# M2npv-vm booting problems...



## NZA (Apr 6, 2007)

Hey guys this is my first post on the forum and I really needed ure help. I'm certain somebody here has got the solution to my problem locked in there cranium so here we go... 

Basically I've just bought a new computer im having some serious problems booting...

M2NPV-VM Motherboard (Onboard VGA)
AMD Athlon 64 X2 4600+ (Socket AM2)
1Gb DDR2 800 (6400) Elixir (not on the QVL)
Colorsit 400W Psu (ver 2.00 ATX 12V) (pretty cheap tbh)
250Gb Seagate Barracuda 7200 STAII

Okay heres the problem - I hooked all the components from the list above up went to boot the computer and I get nothing, no POST, no signal to my monitor NOTHING . To the best of my knowledge I correctly connected all the components - I've built a few computers in the past and I wouldn't call my self an expert by any standards but I'm fairly computer literate. Most of the time the components will only fit in one orientation and I was reading the documentation for the hardware as I was gong through so i'm fairly certain everything is hooked up correctly.

The case I bought was pretty cheap (i was on a tight budget) and didn't come with a system speaker so I can't hear if I'm getting any beeps. I tried ripping the system speaker out the base of an old case I've got and connecting it to current one to try and get some sort of feedback from the mobo. One of the connectors on the speaker had come lose which I've rectified with some cellotape :-D (unfortunately I don't really have access to soldiering iron). Anyway I hooked up my make shift speaker and I still get ditto. I've now removed every component from the system apart from the CPU and heatsink (just cus I don't wanna mess about taking it on and off incase it ruins the thermal compound). 

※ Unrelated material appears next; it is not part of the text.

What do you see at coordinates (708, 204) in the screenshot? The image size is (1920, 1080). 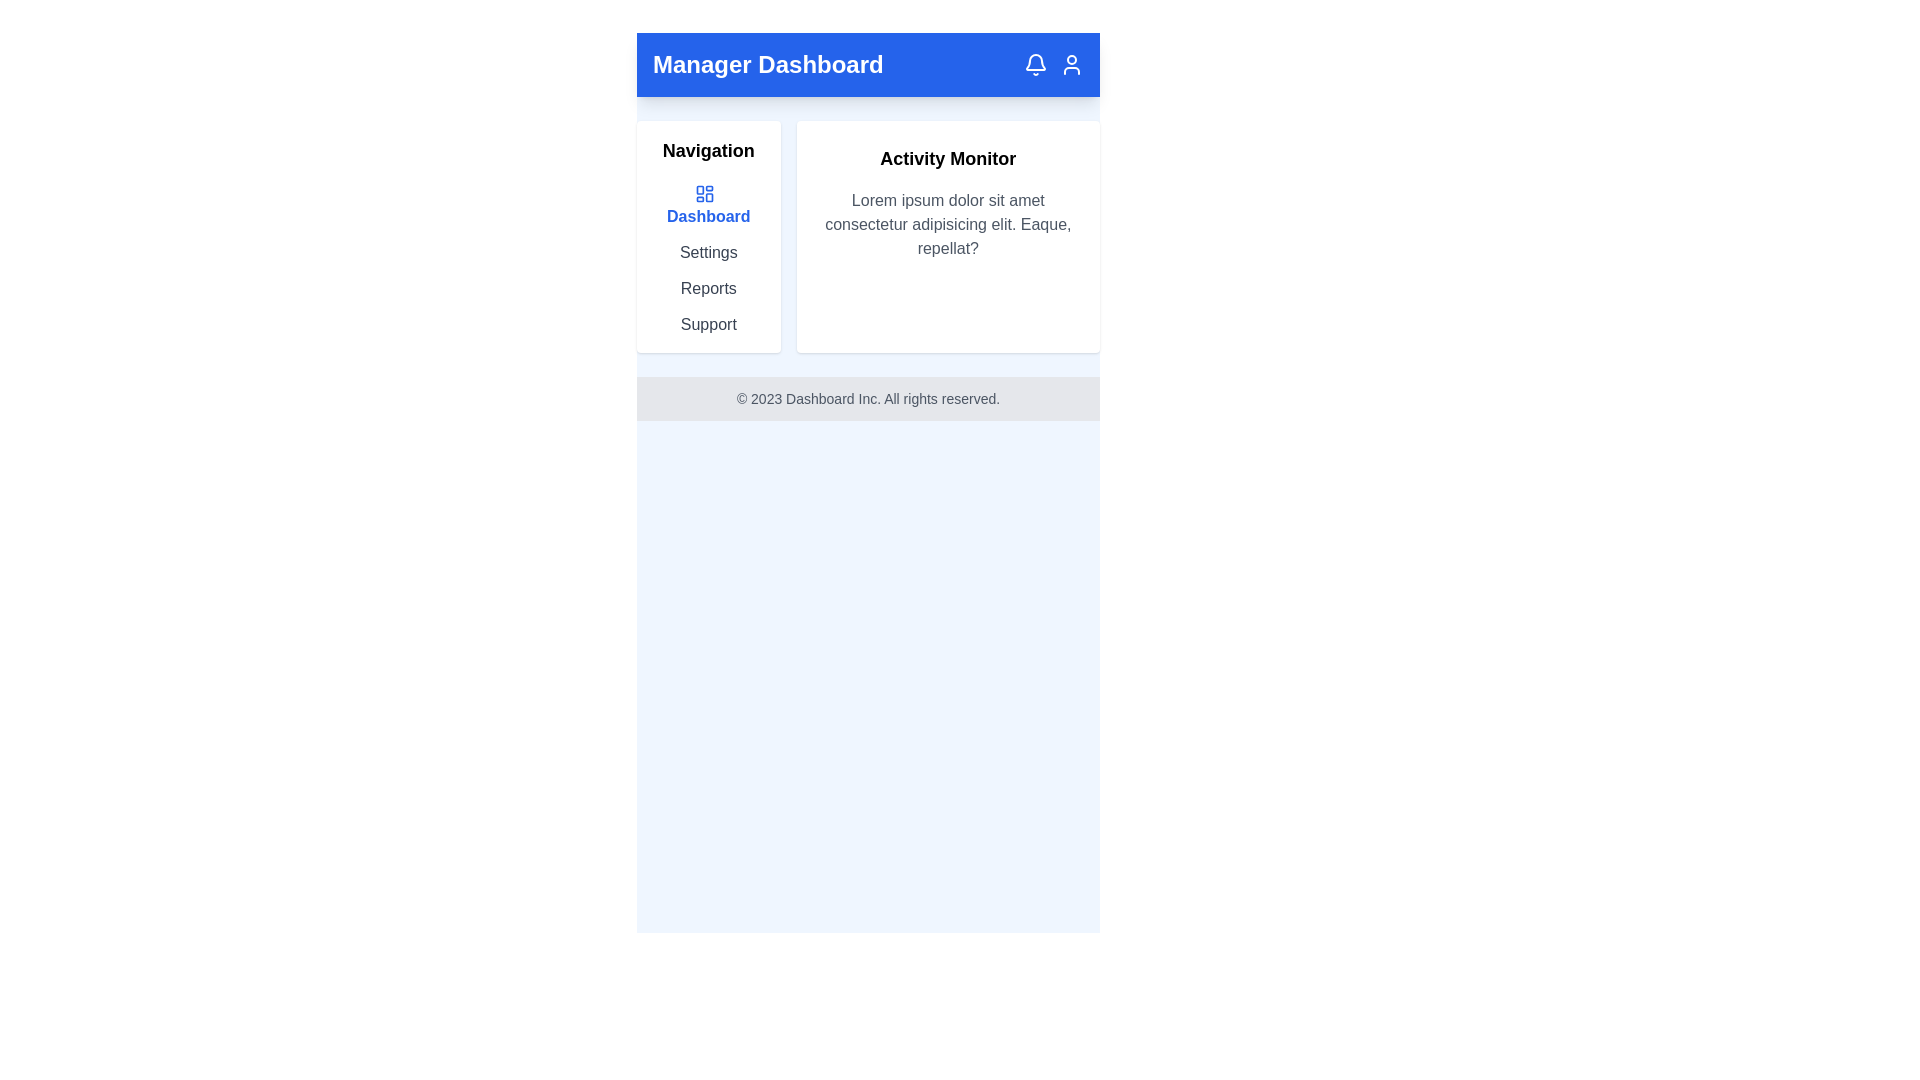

I just don't know what to do at this point. The system boots up and sustains power so the PSU must be functional, connected correctly with adequate wattage. There is basically no components left in the system appart from the CPU so it can't be a memory issue. One thing I was unsure about is should the system boot with no components? I was under the impression it would boot but obviously wouldn't get past a POST/bios screen informing of the lack of memory or boot devices or whatever. Is that correct? 

Heres the only things I haven't tried that I can think of:
1.) Testing the makeshift system speaker I ripped from the old case - just make sure it is actually functional (any suggestions on how to do this easily??)
2.) Taking the motherboard out of the case and testing it in a grounded environment
3.) Clear the CMOS and try again
4.) Take the CPU out and try booting?

Any other suggestions - I think I might cry soon   

P.S. The monitor is def working cus I'm typing this message with it  .


----------



## djbbenn (Apr 6, 2007)

Double check all your connections, re-seat the CPU, use one stick of RAM. Take the HDD off for now, and the Optical drive. Just use what you need to POST. Clear the CMOS once you have everything ready to go. Let it run for a minute, then power down and change the jumper back. If it doesn't post after that, you might have a defective part. PSU can cause that to happen, because you usually get a beep code if it's the CPU/RAM or whatever. The board should have a system speaker on it already. If the board was shorting out, the PSU would shutdown, so I don't think it's that. If you have a PCI video card that you know works, also try that. Give it a try, and see what happens...


----------



## NZA (Apr 6, 2007)

The only component left on the system is the CPU which I have now reseated. I get the green LED on the motherboard when power is connected and when I turn it on all the fans whirl and stuff but nothing else happens. One other thing to mention - when I first pluged in the computer and turned it on I got an orange glow behind the power switch. After 10 seconds nothing happened so I switched it off unpluged it checked all my connections and  plugged it back in . Ever since I don't get any light come from behind the power switch  I'm now thinking I might have shorted something but how? after inspection everything was plugged in correctly  

I'm going to look into what the orange light means cus in all the illustration and pics I've seen of the case it is blue... 







http://manian.dreamwiz.com/board/view.asp?bid=A030301&no=442


----------



## djbbenn (Apr 6, 2007)

Well the board wont pass POST without RAM in it, so put a stick in it. If something is shorting out the PSU would cut out. The orange glow - I have no idea? Do you have another PSU to try? Try POSTing the board out of the case. If there's no power switch on the board, just use a screw driver to touch the power switch contacts, and that'll turn it on. Just the CPU, 1 RAM modual, PSU, and video + keyboard on the board. If nothing still happens, either the PSU or M/B is most likely to be gone.


----------



## Leaper (Apr 11, 2007)

I have experienced a similar no-POST boot-up/power-up problem in the past and just attended to one moments ago on the very MB indicated in this thread.  The problem in both cases had to do with the Front-side USB headers.

In my previous case with a Compaq Presario system, it turned out to be a shorted connection on the USB connector -- the user obviously tried to plug in the USB device upside down and forced it in bending the connection pins.

In my more recent case with the ASUS MB, I unplugged the USB header from the MB and the system powered up.

Not sure if this is of any help, but if you can try disconnecting the USB if you are using it and see if the system POST.

Cheers...Kent


----------



## NZA (Apr 11, 2007)

Thanks for the input leaper I've sent the motherboard back to the company I bought it from now and there going to RMA it for me and let me know what the problem is. So frustrating when the computer doesn't give you any feedback about what the problem in any shape or form... not even a measly beep!!  

On the ASUS forum there were loads of people also having similar problems with this particular mobo. Some people had solutions but I pretty much tried every one plausible. Oh well... I sent the motherboard off today I'll let you know what response I get...


----------